As you've said in the question, the reforms proposed by Bill C-2 reintroduce what was in Bill C-22, basically increasing the age of protection from 14 to 16 and maintaining the age of protection at 18 for acts related to the sex trade or prostitution. The Criminal Code already prohibits, since 1997, child sex tourism. In other words, if a Canadian resident or citizen goes abroad and engages in one of the enumerated child sex offences--any of the offences that would apply under the new age of protection--they could be convicted here in Canada for committing that offence abroad, as if the offence had been committed here in Canada.
Right now the way the law works is that if the offence is committed against a person under the age of 14, the existing child sex tourism provision would enable a Canadian prosecution here for that offence, provided that the offender wasn't convicted for that same incident abroad in the country where the offence was alleged to have been committed. Raising the age of consent from 14 to 16 will protect youths here, 14- and 15-year-olds, against sexual exploitation by adults. Similarly, it will raise the age at which the child sex tourism provisions will apply. So for whatever the offence would have been here in Canada, if the new age of protection is 16, for the child-specific offence, the child sex tourism offence would apply to that.
Certainly the justice committee heard testimony from some of the police witnesses about the sophistication of some adult predators, particularly in terms of using the Internet to try to lure young persons for the purposes of committing a sexual offence against them or exploiting them. Again, raising the age of protection will better protect youth against that kind of conduct on the Internet.

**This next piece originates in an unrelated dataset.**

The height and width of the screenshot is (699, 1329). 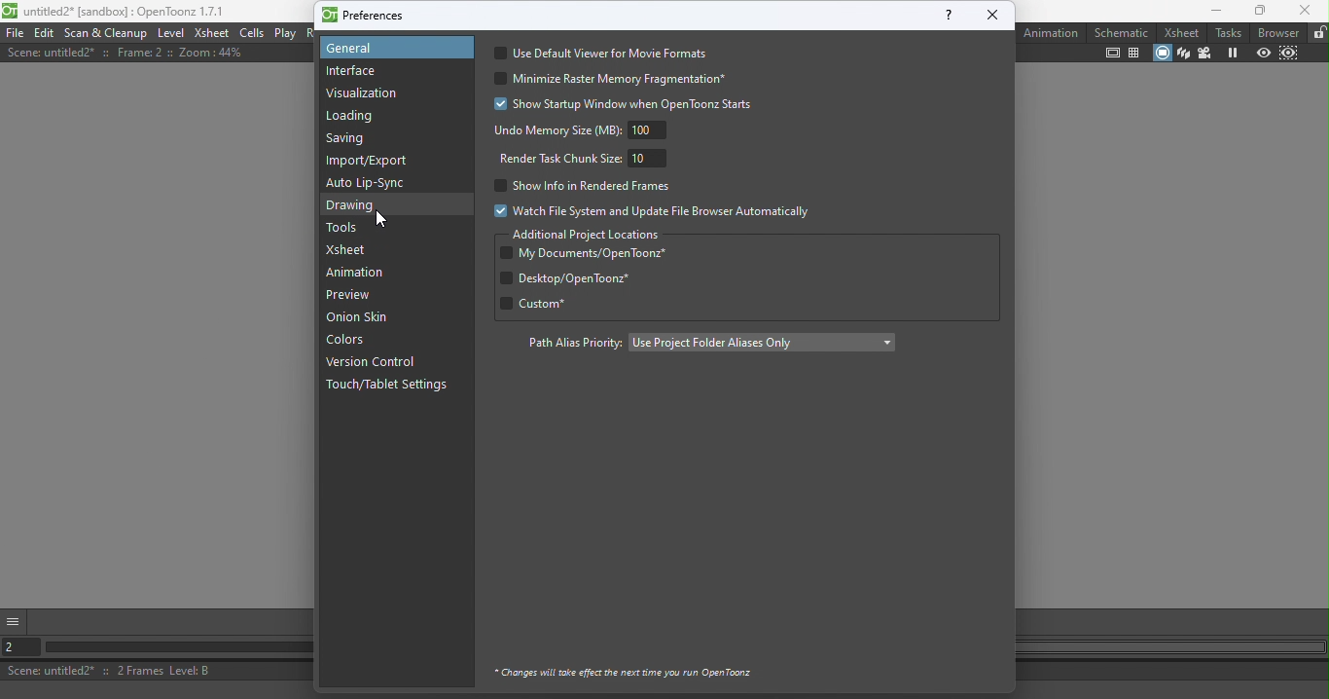 What do you see at coordinates (17, 647) in the screenshot?
I see `Set the current frame` at bounding box center [17, 647].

Some of those witnesses did say that they have seen, through some of the exchanges the undercover police have seen, references to Canada's age of protection being lower. Perhaps that is an attraction for some predators from outside of the country. Certainly there have been reported cases where somebody has been coming from, say, the United States to meet up with someone they've met on the Internet to follow through on the Internet luring, and they've been caught at the border. That evidence has been provided to the justice committee.